(PROBLEM REQUIREMENTS)
Without the pictures, restate all of the data below word for word.

(Collection entries)
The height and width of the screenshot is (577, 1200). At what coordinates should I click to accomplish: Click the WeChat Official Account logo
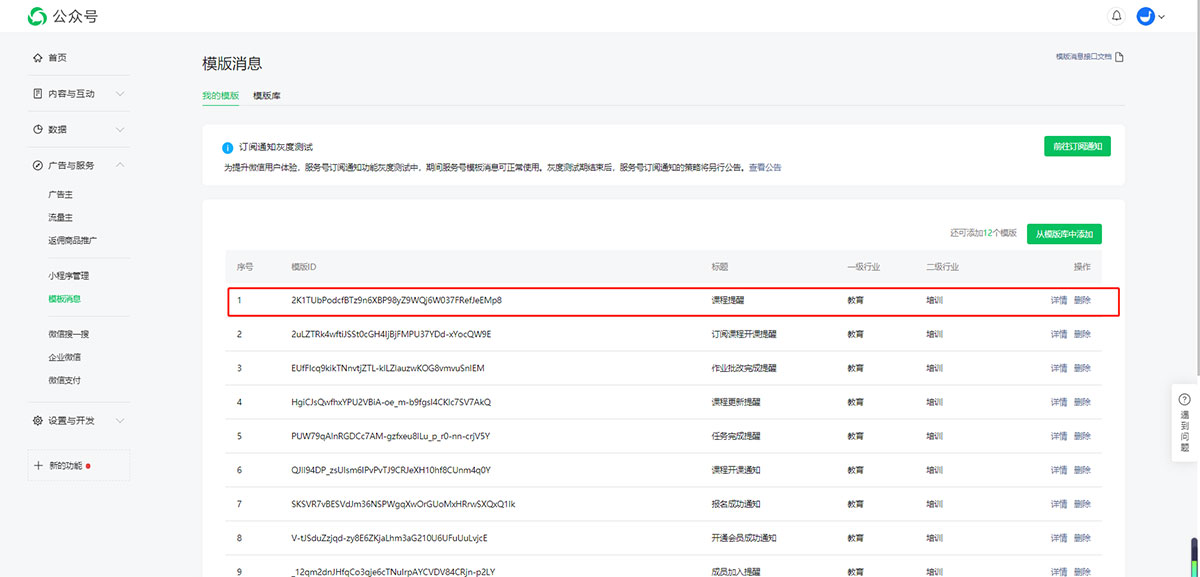tap(37, 16)
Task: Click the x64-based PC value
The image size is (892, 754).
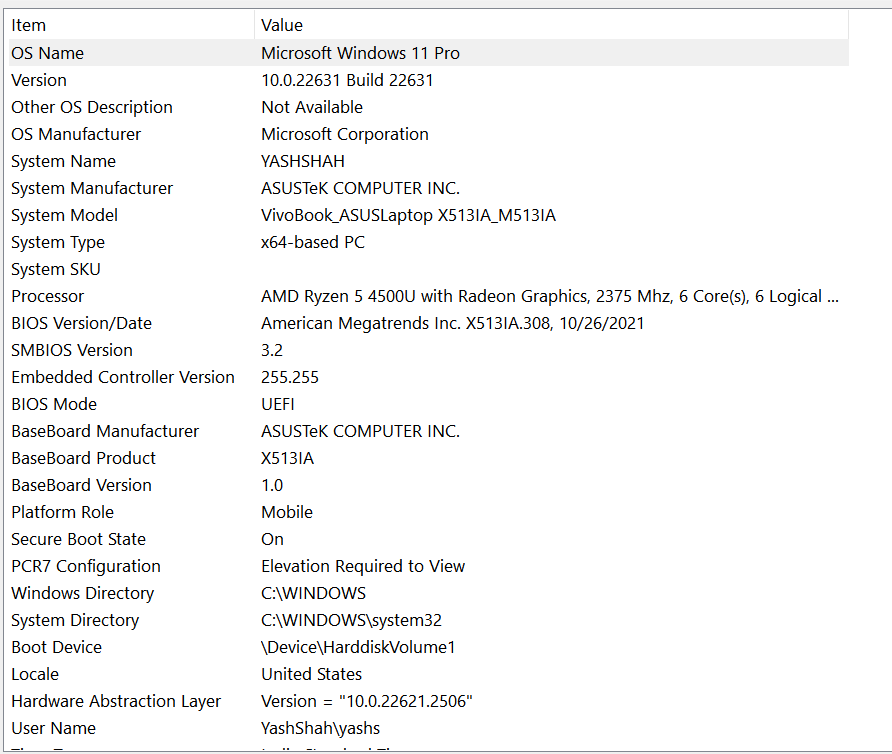Action: 313,242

(ANSWER SECTION)
The height and width of the screenshot is (577, 1200). At what coordinates should I click to accomplish: Click the WeChat Official Account logo
tap(37, 16)
Task: Click the x64-based PC value
The image size is (892, 754).
Action: 313,242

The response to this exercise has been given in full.